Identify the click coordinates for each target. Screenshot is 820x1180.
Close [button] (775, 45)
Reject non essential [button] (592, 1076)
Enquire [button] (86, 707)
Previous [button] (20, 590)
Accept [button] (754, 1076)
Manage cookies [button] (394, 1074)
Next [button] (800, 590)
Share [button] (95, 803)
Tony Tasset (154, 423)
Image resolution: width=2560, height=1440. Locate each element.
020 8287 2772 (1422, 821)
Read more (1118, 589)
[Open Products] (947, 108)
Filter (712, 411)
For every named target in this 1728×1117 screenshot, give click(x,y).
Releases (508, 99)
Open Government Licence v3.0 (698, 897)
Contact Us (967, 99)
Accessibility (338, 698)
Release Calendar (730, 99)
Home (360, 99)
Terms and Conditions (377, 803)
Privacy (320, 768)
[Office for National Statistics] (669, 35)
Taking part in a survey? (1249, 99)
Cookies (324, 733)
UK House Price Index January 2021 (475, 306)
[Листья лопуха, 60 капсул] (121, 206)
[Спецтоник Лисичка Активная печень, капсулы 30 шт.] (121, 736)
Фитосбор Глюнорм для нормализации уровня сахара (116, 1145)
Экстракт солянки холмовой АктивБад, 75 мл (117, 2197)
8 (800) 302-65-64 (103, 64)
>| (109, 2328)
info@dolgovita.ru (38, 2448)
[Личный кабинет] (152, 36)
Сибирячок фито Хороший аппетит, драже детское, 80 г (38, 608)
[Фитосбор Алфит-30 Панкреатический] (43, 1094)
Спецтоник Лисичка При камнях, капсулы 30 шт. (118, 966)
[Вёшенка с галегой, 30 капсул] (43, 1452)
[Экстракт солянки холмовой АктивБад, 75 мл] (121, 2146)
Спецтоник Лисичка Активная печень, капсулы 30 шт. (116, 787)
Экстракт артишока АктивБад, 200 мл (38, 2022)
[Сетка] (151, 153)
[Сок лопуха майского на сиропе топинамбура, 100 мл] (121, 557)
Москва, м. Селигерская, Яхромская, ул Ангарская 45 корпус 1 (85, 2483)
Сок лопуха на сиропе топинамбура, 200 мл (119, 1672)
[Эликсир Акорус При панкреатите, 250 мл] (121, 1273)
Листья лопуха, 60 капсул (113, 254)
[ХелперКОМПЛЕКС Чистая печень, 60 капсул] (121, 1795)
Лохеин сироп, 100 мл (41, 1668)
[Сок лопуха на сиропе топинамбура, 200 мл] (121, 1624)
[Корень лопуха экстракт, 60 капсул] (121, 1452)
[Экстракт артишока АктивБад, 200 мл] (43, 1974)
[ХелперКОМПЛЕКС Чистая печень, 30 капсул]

» **Exercise description**:
The answer should hold only the lines from the start of the records above through the line containing "Экстракт солянки холмовой АктивБад, 75 мл (117, 2197)", each set down exactly.

» **Answer to the problem**:
Identify the click coordinates for each target. Screenshot is 820x1180.
Close [button] (775, 45)
Reject non essential [button] (592, 1076)
Enquire [button] (86, 707)
Previous [button] (20, 590)
Accept [button] (754, 1076)
Manage cookies [button] (394, 1074)
Next [button] (800, 590)
Share [button] (95, 803)
Tony Tasset (154, 423)
Image resolution: width=2560, height=1440. Locate each element.
020 8287 2772 (1422, 821)
Read more (1118, 589)
[Open Products] (947, 108)
Filter (712, 411)
For every named target in this 1728×1117 screenshot, give click(x,y).
Releases (508, 99)
Open Government Licence v3.0 (698, 897)
Contact Us (967, 99)
Accessibility (338, 698)
Release Calendar (730, 99)
Home (360, 99)
Terms and Conditions (377, 803)
Privacy (320, 768)
[Office for National Statistics] (669, 35)
Taking part in a survey? (1249, 99)
Cookies (324, 733)
UK House Price Index January 2021 (475, 306)
[Листья лопуха, 60 капсул] (121, 206)
[Спецтоник Лисичка Активная печень, капсулы 30 шт.] (121, 736)
Фитосбор Глюнорм для нормализации уровня сахара (116, 1145)
Экстракт солянки холмовой АктивБад, 75 мл (117, 2197)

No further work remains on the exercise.